Jordan Montgomery had pitched in 47 games, but none in...

Jordan Montgomery had pitched in 47 games, but none in the postseason — until Thursday night. Credit: AP/Jae C. Hong

Jordan Montgomery said starting ALDS Game 4 with the Yankees’ season on the line was the kind of opportunity he had been waiting for since he had Tommy John surgery in 2018.

Consider it worth the wait.

With the Yankees facing elimination in the best-of-five series, Montgomery allowed one run in four innings in his first postseason start and first outing since Sept. 24 as the Yankees won Game 4, 5-1, over the Rays on Thursday night at Petco Park in San Diego.

Since he didn’t go five innings, Montgomery didn’t qualify for the win. That went to reliever Chad Green, who threw a scoreless fifth and sixth and combined with Zack Britton and Aroldis Chapman to throw five shutout innings.

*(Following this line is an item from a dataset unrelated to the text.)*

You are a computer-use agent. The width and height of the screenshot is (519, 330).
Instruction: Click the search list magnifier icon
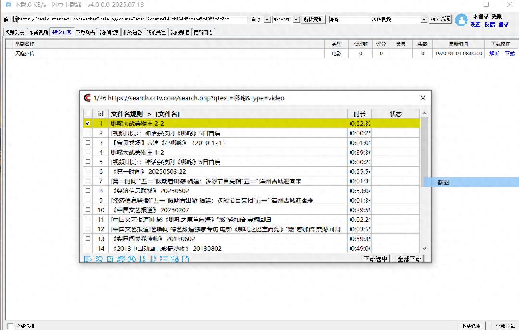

But the Yankees wouldn’t be handing the ball to Gerrit Cole for Friday’s deciding Game 5 without Montgomery’s clutch effort.

"Great job of setting the tone for us," manager Aaron Boone said. "Giving us what we needed . . . Monty going out and giving us four strong was huge."

Montgomery, who went 2-3 with a 5.11 ERA in 10 regular-season starts, allowed three hits, walked three and struck out four. He threw 62 pitches as his big-game wish came true.

"I would have loved for 30,000 fans to be in the stands," Montgomery said. "But definitely with the season being on the line, this team’s got more fight. It definitely lived up to it."

Montgomery’s biggest moments came in the third inning after the Yankees had taken a 2-0 lead in the bottom of the second on Luke Voit’s solo home run and DJ LeMahieu’s sacrifice fly.

Montgomery walked Willy Adames to open the inning before Kevin Kiermaier hit a ground-rule double to put the tying runs in scoring position.

Montgomery struck out Mike Zunino on a 3-and-2 changeup in an at-bat that started 0-and-2 and then included three consecutive blocks of balls in the dirt by Kyle Higashioka, who once again started over Gary Sanchez.

Montgomery walked Yandy Diaz to load the bases. Brandon Lowe followed with a grounder to the right of a shifted LeMahieu, who dove to get it and was able to get a forceout at second as a run scored to make it 2-1.

With Green ready in the bullpen, Boone stayed with Montgomery against Randy Arozarena, the righthanded batter who was hitting .600 with three home runs in the series coming into the game. Montgomery got Arozarena to bounce out to third to maintain the Yankees’ one-run lead.

In the fourth, with Adam Ottavino warming, Montgomery worked around a leadoff single and two-out walk by getting Kiermaier to ground out to first.